• [What the exercise asks]:
All of the data should be output character for character, except the pictures.

Stored data:
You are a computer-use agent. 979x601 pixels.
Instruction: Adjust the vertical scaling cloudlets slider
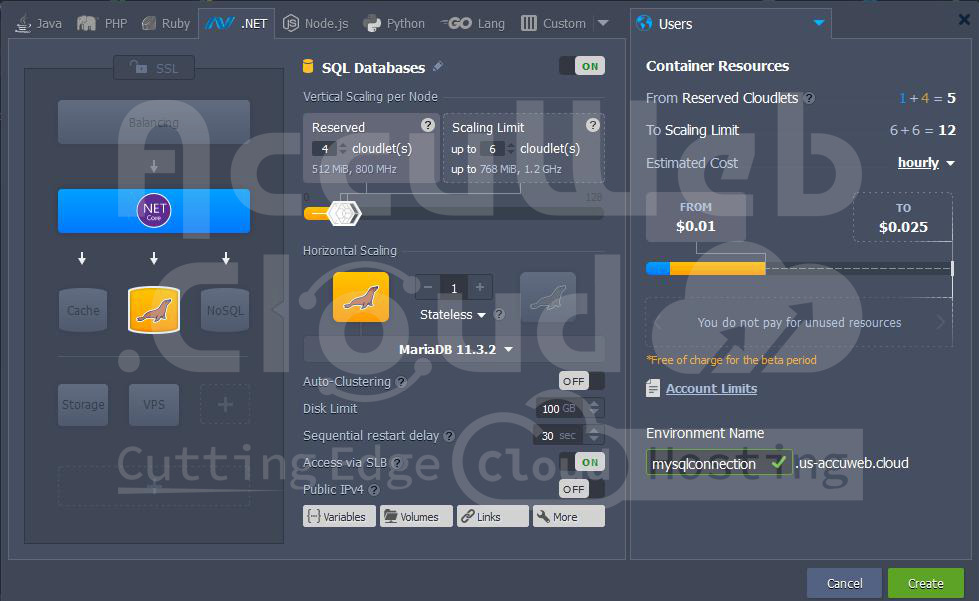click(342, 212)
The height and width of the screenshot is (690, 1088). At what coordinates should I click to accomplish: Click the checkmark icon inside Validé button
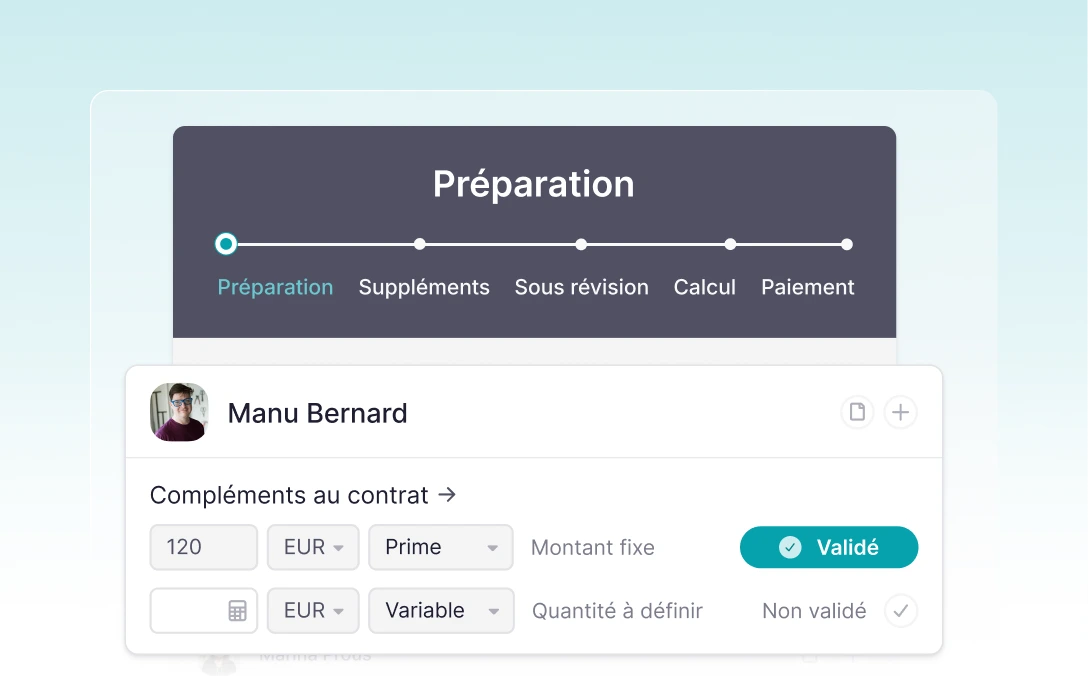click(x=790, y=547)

• [Exercise answer]:
You are a computer-use agent. 979x601 pixels.
Instruction: Adjust the vertical scaling cloudlets slider
click(342, 212)
The height and width of the screenshot is (690, 1088). At what coordinates should I click to accomplish: Click the checkmark icon inside Validé button
click(x=790, y=547)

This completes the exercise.